On Hierarchical File Systems and Storage Location
2009-08-23 1 Comment
The problem with hierarchical file systems
It’s clear that hierarchical file systems are not good for organizing music or photos. In short, the problem is having several attributes of interest, where no single one of them is more suited to lend structure than others. This same problem applies to all kinds of documents too, but the needs and wants regarding meta-data are more variable and harder to tackle there.
Specialized library-management applications, one for each kind of media, lead to a fractured user experience and data islands. It should be possible to exchange objects with meta-data over the net, without the user having to take special care. There needs to be a generalized solution.
As long as hierarchical filesystems stay around as layer on the bottom, there will be cases where users are exposed to them. For example on installation, backup and restore. Generally all cases concerning the physical location of data. You get a leaky abstraction. The fewer concepts the user has to deal with, the better.
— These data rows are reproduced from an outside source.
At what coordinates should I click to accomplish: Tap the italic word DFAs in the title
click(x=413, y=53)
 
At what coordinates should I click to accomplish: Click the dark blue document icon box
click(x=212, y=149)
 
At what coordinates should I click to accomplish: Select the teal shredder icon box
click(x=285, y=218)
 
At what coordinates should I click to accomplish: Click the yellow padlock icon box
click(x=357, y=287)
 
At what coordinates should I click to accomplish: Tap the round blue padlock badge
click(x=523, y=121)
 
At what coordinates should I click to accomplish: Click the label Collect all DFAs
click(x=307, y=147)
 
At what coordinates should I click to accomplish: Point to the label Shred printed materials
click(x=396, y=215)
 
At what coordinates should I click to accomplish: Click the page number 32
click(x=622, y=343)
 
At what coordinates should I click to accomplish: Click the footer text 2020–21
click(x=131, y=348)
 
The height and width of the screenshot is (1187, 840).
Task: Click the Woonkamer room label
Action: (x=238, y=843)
I think object storage with attributes should happen on the file system level, so applications can build on a common foundation and there is no lower layer poking through.
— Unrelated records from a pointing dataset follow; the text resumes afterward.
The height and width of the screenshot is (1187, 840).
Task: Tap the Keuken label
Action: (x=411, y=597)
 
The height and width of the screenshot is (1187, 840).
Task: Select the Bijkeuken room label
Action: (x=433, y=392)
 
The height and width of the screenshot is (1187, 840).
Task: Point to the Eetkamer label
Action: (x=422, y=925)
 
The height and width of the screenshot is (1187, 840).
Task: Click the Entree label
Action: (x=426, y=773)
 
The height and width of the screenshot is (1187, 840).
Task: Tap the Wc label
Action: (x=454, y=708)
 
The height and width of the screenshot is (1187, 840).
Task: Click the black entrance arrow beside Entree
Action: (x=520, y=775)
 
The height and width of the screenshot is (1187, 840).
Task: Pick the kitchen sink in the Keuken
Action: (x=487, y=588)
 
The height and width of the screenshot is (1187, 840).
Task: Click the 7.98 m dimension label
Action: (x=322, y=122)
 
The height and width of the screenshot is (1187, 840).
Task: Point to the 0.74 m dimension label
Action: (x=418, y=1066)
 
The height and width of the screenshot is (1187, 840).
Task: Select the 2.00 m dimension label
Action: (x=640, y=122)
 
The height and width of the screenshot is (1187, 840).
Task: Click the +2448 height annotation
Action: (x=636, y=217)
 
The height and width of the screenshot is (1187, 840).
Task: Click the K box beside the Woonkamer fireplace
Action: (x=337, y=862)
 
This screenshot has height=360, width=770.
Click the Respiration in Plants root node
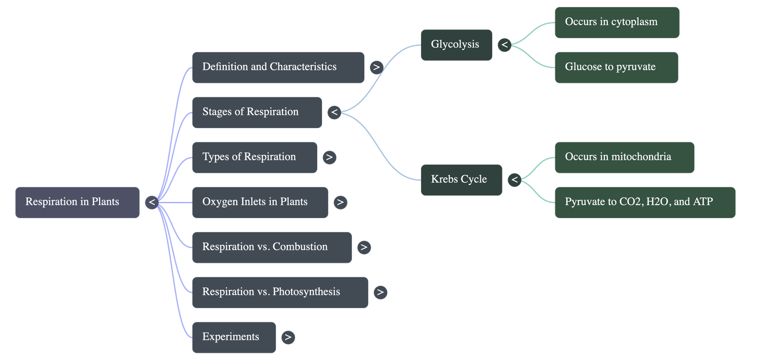(77, 202)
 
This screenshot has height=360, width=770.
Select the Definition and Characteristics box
(278, 67)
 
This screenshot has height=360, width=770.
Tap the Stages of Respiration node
(257, 112)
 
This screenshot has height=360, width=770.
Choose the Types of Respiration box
(254, 157)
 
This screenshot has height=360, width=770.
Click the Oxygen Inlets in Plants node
(260, 202)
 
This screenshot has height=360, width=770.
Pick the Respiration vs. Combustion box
(271, 247)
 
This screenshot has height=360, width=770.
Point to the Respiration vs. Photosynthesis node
(280, 292)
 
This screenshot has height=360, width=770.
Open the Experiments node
(233, 337)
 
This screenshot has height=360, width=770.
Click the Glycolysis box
(456, 45)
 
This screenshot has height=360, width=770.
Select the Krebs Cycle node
(461, 180)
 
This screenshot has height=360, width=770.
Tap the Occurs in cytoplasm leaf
(616, 22)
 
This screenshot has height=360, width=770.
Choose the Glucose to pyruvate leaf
(616, 67)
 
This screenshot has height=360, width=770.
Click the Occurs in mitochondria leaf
(624, 157)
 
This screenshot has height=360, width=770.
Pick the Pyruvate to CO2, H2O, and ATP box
(644, 202)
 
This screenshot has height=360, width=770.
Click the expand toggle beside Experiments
(288, 337)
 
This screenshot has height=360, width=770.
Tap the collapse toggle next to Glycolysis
(504, 45)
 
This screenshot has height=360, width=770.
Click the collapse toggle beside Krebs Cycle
(514, 180)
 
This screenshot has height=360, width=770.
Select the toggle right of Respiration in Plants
(152, 202)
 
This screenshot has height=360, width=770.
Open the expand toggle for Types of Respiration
(329, 157)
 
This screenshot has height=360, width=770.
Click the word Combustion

Storage location as attribute
With current files systems, storage location is implied by the path of a file. On systems of the unix family, with single-rooted file system trees, it’s not even obvious which drive a given path maps to. One symptom of this is that dragging files in a file manager from one place to another will either move or copy the files, depending on whether the places are on one drive or not. Quite a bit of background information is required until a user can understand this behavior.
I think storage location should be dealt with explicitly. To do so, it could be presented to the user as just another attribute in the form of a list of one or more locations.
- Storage locations could be partitions on various media, or servers that do not reveal actual physical location.
- Locally there would need to be a catalog of all known objects along with their lists of storage locations. It would have to be updated on remote changes.
- Each location would have a catalog for its own content. However, I’m not sure if these should contain complete lists of the other locations per object.
- To identify objects across several locations, they would need to have unique IDs as sole invariable attribute.
Combined with versioning, this could be an elegant way to deal with:
- Downloads: store the origin of the initial version with date of retrieval
- Uploads to file hosts or directly to contacts. It’s just adding a location for a specific version.
- Constant mirroring of important data to another local location without any special tools.
- Tracking backups. Keeping note of what versions of objects are stored on what removable media.
- Mirroring/synchronization. Remote locations could be coupled with a schedule for synchronization.